**READING PASSAGE**
= = = = = = =
[ < ] | [ > ] | [ << ] | [ Up ] | [ >> ] | [Top] | [Contents] | [Index] | [ ? ] |
4.5.5 Field-Splitting Summary
It is important to remember that when you assign a string constant
as the value of FS
, it undergoes normal awk
string
processing. For example, with Unix awk
and gawk
,
the assignment ‘FS = "\.."’ assigns the character string ".."
to FS
(the backslash is stripped). This creates a regexp meaning
“fields are separated by occurrences of any two characters.”
If instead you want fields to be separated by a literal period followed
by any single character, use ‘FS = "\\.."’.
The following table summarizes how fields are split, based on the value
of FS
(‘==’ means “is equal to”):
-
FS == " "
Fields are separated by runs of whitespace. Leading and trailing whitespace are ignored. This is the default.
-
FS == any other single character
Fields are separated by each occurrence of the character. Multiple successive occurrences delimit empty fields, as do leading and trailing occurrences. The character can even be a regexp metacharacter; it does not need to be escaped.
= = = = = = =
**PROBLEM REQUIREMENTS**
Update the field-splitting summary from "Fields are separated by runs" through "to be escaped.", replacing "whitespace" with "blank space".
= = = = = = =
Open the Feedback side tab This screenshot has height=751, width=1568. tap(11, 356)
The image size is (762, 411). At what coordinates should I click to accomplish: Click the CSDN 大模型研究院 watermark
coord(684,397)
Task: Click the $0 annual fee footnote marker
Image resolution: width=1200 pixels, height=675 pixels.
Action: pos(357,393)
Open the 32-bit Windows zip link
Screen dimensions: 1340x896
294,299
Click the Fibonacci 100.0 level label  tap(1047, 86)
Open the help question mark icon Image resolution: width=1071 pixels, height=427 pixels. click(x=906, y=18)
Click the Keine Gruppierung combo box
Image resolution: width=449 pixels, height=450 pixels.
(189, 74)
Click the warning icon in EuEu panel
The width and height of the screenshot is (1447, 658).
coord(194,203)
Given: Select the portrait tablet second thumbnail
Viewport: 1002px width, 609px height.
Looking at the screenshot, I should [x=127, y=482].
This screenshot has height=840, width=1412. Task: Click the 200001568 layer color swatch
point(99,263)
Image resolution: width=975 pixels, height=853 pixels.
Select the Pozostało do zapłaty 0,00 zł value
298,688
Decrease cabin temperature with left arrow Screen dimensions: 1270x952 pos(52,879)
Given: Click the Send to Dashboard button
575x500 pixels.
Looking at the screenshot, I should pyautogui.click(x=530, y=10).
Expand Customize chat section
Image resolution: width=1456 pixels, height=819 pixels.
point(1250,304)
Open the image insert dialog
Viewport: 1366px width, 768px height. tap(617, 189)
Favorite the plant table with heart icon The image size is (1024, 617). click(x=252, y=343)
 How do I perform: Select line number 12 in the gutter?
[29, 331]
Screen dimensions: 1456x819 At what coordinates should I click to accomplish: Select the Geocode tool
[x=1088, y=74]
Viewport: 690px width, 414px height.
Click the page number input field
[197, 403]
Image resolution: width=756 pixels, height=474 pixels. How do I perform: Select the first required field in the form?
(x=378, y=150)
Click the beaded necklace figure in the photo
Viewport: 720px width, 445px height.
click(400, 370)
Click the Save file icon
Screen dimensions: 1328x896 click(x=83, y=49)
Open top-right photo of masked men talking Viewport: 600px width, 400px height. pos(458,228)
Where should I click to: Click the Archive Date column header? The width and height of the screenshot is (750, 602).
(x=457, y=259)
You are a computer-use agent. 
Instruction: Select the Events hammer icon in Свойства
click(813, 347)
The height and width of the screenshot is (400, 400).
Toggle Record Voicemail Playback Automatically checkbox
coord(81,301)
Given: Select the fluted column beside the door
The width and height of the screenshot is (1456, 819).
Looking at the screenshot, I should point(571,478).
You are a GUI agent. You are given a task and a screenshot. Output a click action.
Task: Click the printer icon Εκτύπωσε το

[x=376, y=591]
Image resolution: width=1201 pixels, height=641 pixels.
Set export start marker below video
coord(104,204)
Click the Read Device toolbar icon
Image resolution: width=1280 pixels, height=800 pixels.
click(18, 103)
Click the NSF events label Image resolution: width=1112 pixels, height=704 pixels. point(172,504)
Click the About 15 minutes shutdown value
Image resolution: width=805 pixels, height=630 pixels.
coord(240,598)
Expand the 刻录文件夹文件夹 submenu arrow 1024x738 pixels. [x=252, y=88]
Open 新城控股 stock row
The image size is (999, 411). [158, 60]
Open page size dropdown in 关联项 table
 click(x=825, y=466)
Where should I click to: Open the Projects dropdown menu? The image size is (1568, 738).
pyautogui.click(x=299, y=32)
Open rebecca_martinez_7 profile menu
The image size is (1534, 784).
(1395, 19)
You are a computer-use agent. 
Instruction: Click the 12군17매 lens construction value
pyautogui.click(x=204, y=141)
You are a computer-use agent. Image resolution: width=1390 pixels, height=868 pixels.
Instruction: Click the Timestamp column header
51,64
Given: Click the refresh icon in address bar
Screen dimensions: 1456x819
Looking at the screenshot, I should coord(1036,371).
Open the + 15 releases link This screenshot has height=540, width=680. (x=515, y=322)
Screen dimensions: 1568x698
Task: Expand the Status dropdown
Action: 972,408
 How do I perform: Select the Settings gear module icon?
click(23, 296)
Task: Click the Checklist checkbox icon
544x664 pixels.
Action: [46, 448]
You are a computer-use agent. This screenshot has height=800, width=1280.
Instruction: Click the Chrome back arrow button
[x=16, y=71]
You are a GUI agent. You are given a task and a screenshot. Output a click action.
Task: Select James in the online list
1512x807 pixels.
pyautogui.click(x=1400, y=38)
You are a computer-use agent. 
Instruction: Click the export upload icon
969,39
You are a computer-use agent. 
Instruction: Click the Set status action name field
= = = = = = =
**OUTPUT FOR THIS EXERCISE**
Fields are separated by runs of blank space. Leading and trailing blank space are ignored. This is the default.
-
FS == any other single character
Fields are separated by each occurrence of the character. Multiple successive occurrences delimit empty fields, as do leading and trailing occurrences. The character can even be a regexp metacharacter; it does not need to be escaped.